Updated: Monday, 21st May 2018 @ 6:03pm

Golden performance for Manchester's GB Taekwondo Academy

Golden performance for Manchester's GB Taekwondo Academy

By Steven Oldham, Sports Correspondent


That’s how many Olympic medals Great Britain have won in taekwondo since it became a competitive sport at the Sydney 2000 Games. 

Sarah Stevenson picked up that medal at the most recent Olympics in Beijing, winning a bronze in the 67kg+ weight class. 

It would be safe to say Team GB will be disappointed if the medal tally stays the same after London 2012 given the country’s top fighters’ form over the past year. 

Stevenson won gold at the World Championships in Germany, and was joined on the podium by Michael Harvey and Jade Jones (silver), whilst Martin Stamper picked up a bronze. 

Add to this another twelve medals for elite fighters at top class tournaments throughout 2011 and it is easy to see why there is much optimism for London 2012. 

The GB Taekwondo Academy is based here in Manchester and 16 top class fighters from across the county train here full time in their quest to be world beaters. 

2012 has started brightly with a clean sweep of medals in the men’s -80kg at the German Open after Damon Sansum beat Lutalo Muhammad in the final, after Muhammad knocked out Aaron Cook in the semi finals. 

Jade Jones also claimed a silver in her weight category while junior fighter Jamie Abley also came second, he could be a prospect for the Rio Games in 2016.  

Cook no longer trains at the Academy but is still eligible for Great Britain at continental and international tournaments. 

Damon said: “The size of our elite team is small when you compare it to a place like Iran.  They have different set ups for men and women with a lot more athletes in than we have all together.” 

“The whole team is doing really well - for us to be medalling, I guess it shows the value of quality over quantity.”  

“The team atmosphere is great, we’re all friends away from the Academy. It’s nice to feel part of a winning team.” 

Lutalo points to the funding the sport has received in recent years. 

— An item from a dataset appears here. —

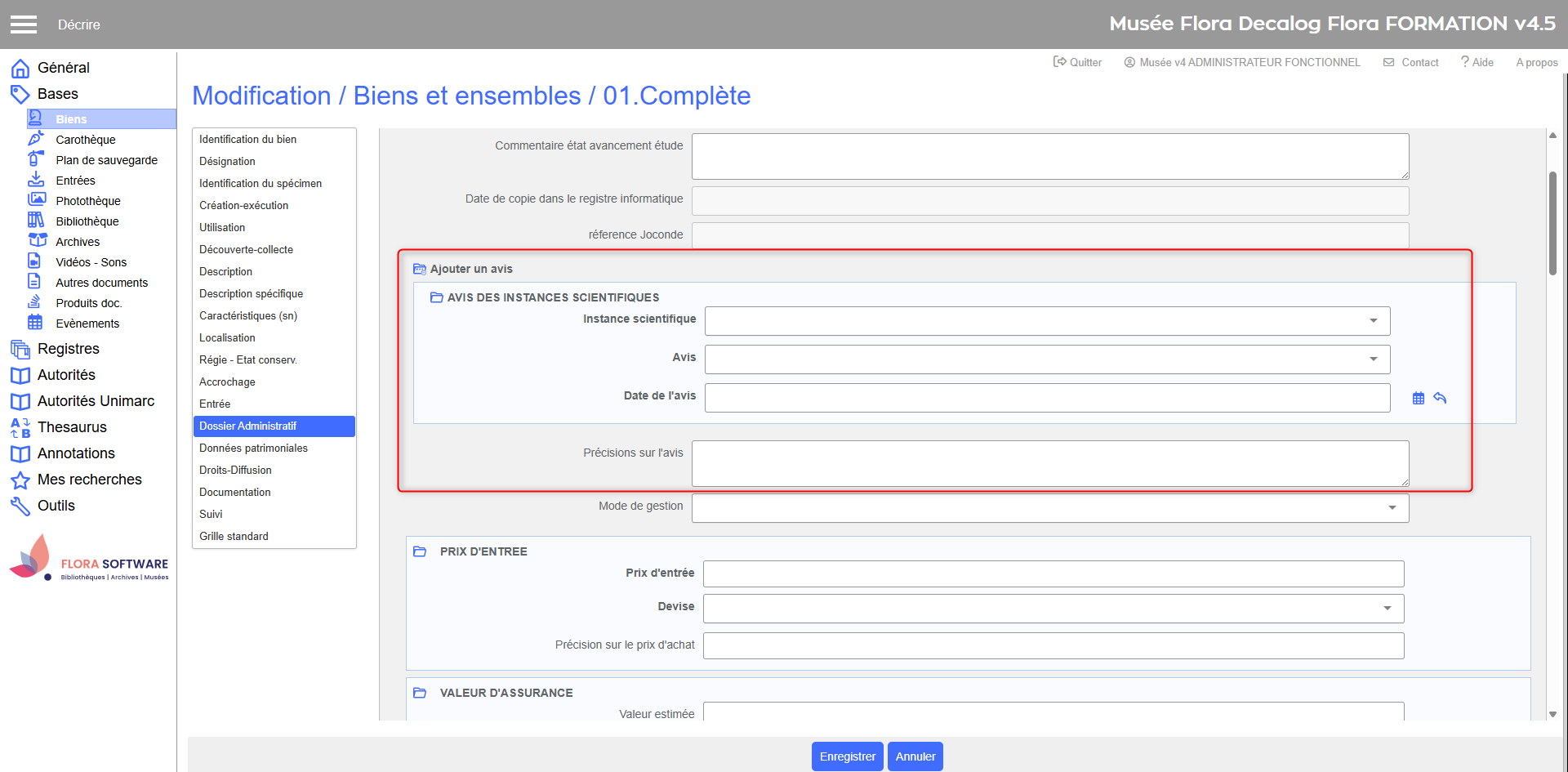The image size is (1568, 772).
Task: Click the Quitter link
Action: pos(1077,62)

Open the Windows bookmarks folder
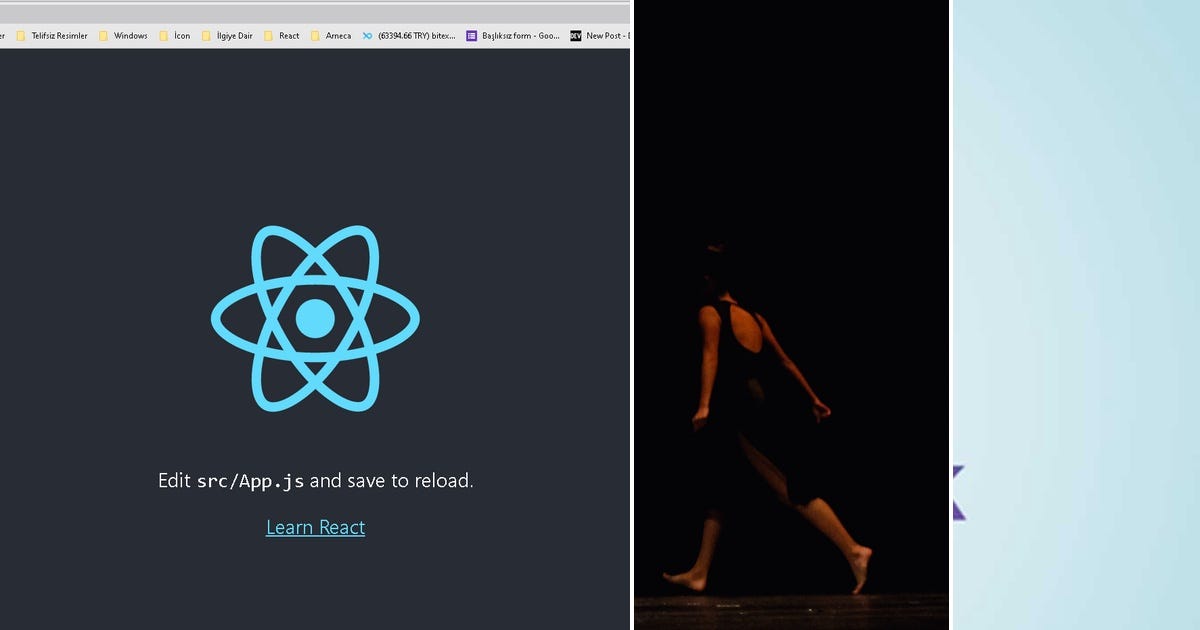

“A lot of money has been invested in us and the results speak for themselves.  I came from a small club – pretty much just me and my dad touring the circuit – so coming into a set up like this really does help” 

“I’d say team morale is definitely the one thing that has helped me improve most in the time I’ve been here – everyone is pushing everyone else to do better because we all want to do well.”  

Neil Parsley works with GB Taekwondo as a Strength and Conditioning Coach. He has seen a big improvement in his three years with the Academy. 

“There’s definitely been an increase in talent since I started here. After we won no medals at the 2009 World Championships, we knew we had to work hard.” 

“Improved communication between us, the athletes, the medical team and sports science staff – everyone involved has helped.  The athletes have become more experienced – and we’re peaking just at the right time for this four year cycle in Olympic year.” 

Neil believes the future of elite level taekwondo in Britain is bright. 

“Looking ahead to Rio 2016 and the 2020 Games, there’s a lot of talent coming through – some of the squad are ridiculously young – Jade Jones will still be involved, and then you’ve got the likes of Ruebyn Richards, Jamie Abley and Jordan Gayle.” 

“They will benefit from a good performance at London 2012 – now we need to go out there and get the results.”  

He believes the success of Team GB’s taekwondo team would not have been possible without central funding. 

“Sports like taekwondo definitely need funding.  Most sports are professional nowadays – particularly male sport, though the women are catching up.  It’s tough without the money.  We’ve got some world class people working here on the medical and sports science side of things now which obviously is an advantage – this just wouldn’t be possible without the funding.” 

Funding has come to GB Taekwondo from UK Sport to the tune of over £4.8m in this Olympic cycle – up nearly 70% from the Beijing Games. 

Taekwondo’s profile in Manchester is ever rising and can only continue to do so with the arrival of the  European Championships – the first time the tournament has been held in this country. 

UK Sport Performance Advisor, Paul Buxton said: The European Championships, coming up in May, will be the sixth taekwondo event UK Sport has supported in Manchester since 2007, and this will be a fantastic opportunity for our athletes and support staff to experience competing on home soil, so close to the London Olympic and Paralympic Games.

“Following the relocation of the GB Academy to its new home in Ten Acres Lane in Spring 2011, which was developed through a partnership between Sports Taekwondo UK, UK Sport, Sport England and Manchester City Council, the team returned from the World Championships with their best ever medal haul, and I am confident that they can carry that success forward this year, into the European Championships, and the London Games.”

Manchester should be proud to be the home of British taekwondo, and any medal at this year’s Olympics should be welcomed as much as any success in the more high profile events.

If this batch of world class fighters can inspire a new generation of Olympians, keep an eye on the Academy’s progress in coming years – kids watching the sport for the first time this summer could be our medal hopes for 2020 and beyond.